Team:Paris Saclay/Notebook/July/27

Wednesday 27th July

Lab work

Visualization

Transformation of DH5a cells

By Léa

DH5a were transformed with pPS16_001, pPS16_002, pPS16_005, or pPS16_009 using the usual protocol. pPS16_002 ligation products of the 19th of July and the 27th of July were used. pPS16_001, pPS16_005 and pPS16_009 ligation products of the 26th of July were used. The Heat shock were performed at 42°C during 60 seconds.

After a one hour incubation, transformation products were streaked on Petri dishes containing Ampicilin, X-Gal and IPTG, and incubated at 37°C overnight.

Biobrick Characterization

BL21 electrocompetent cells preparation for glycerol preparation

By Charlène

We obtained transformed bacteria for every conditions made yesterday (except for controls).

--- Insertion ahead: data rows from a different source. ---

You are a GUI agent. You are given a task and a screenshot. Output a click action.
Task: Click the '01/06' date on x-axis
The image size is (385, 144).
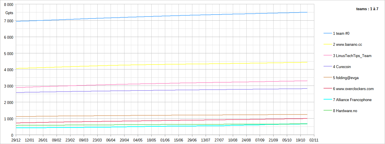click(165, 140)
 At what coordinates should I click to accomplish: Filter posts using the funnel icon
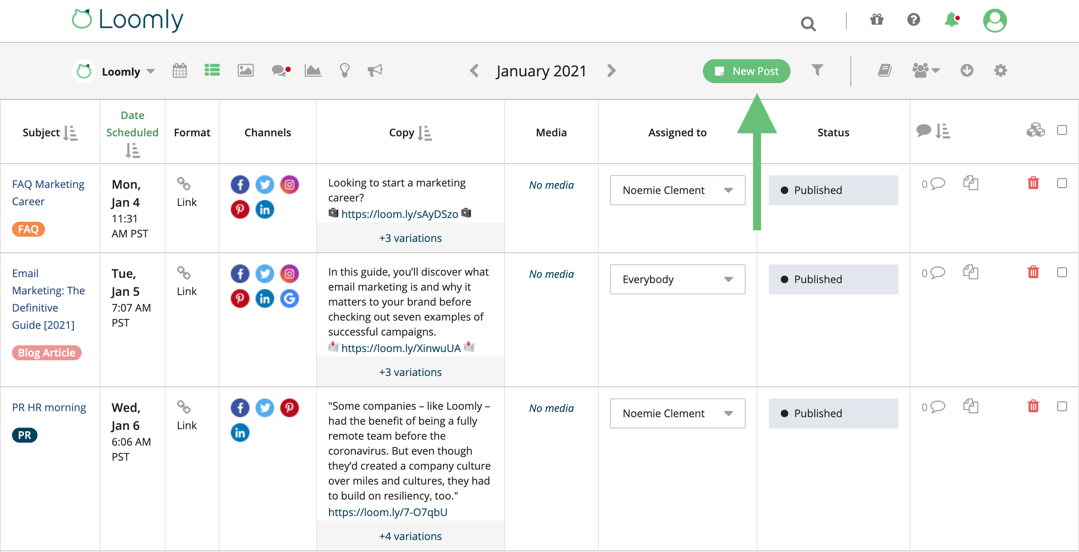pyautogui.click(x=817, y=70)
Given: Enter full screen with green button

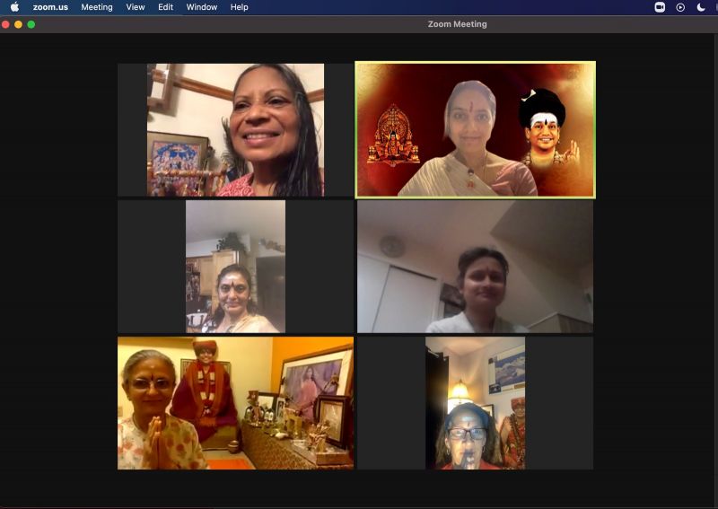Looking at the screenshot, I should (31, 24).
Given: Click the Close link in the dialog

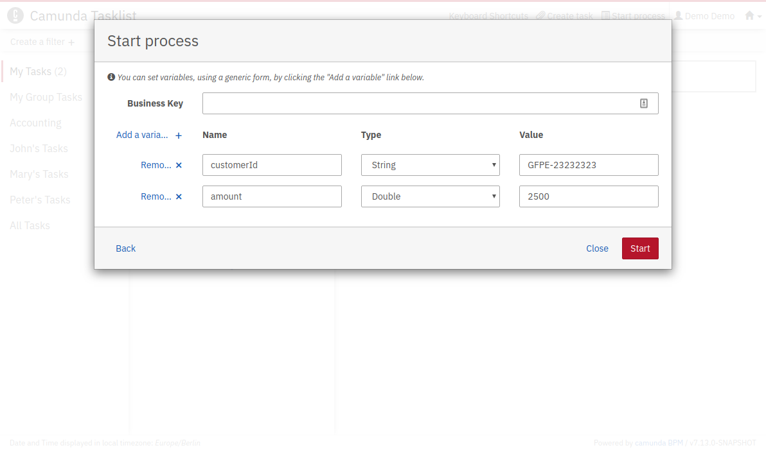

Colonies of BL21 transformed with pcl_TAA and K1372001
Colonies of BL21 transformed with pcl_TAG and K1372001
Colonies of BL21 transformed with pcl_Tq and K1372001


We wanted to have glycerol stock of our transformed bacteria so we had to make a pre-culture. 3 clones of each condition were put in 2mL of LB + Streptomycin (50µg/mL) + Chloramphenicol (30µg/mL) medium. They were incubated overnight at 37°C, 180 rpm.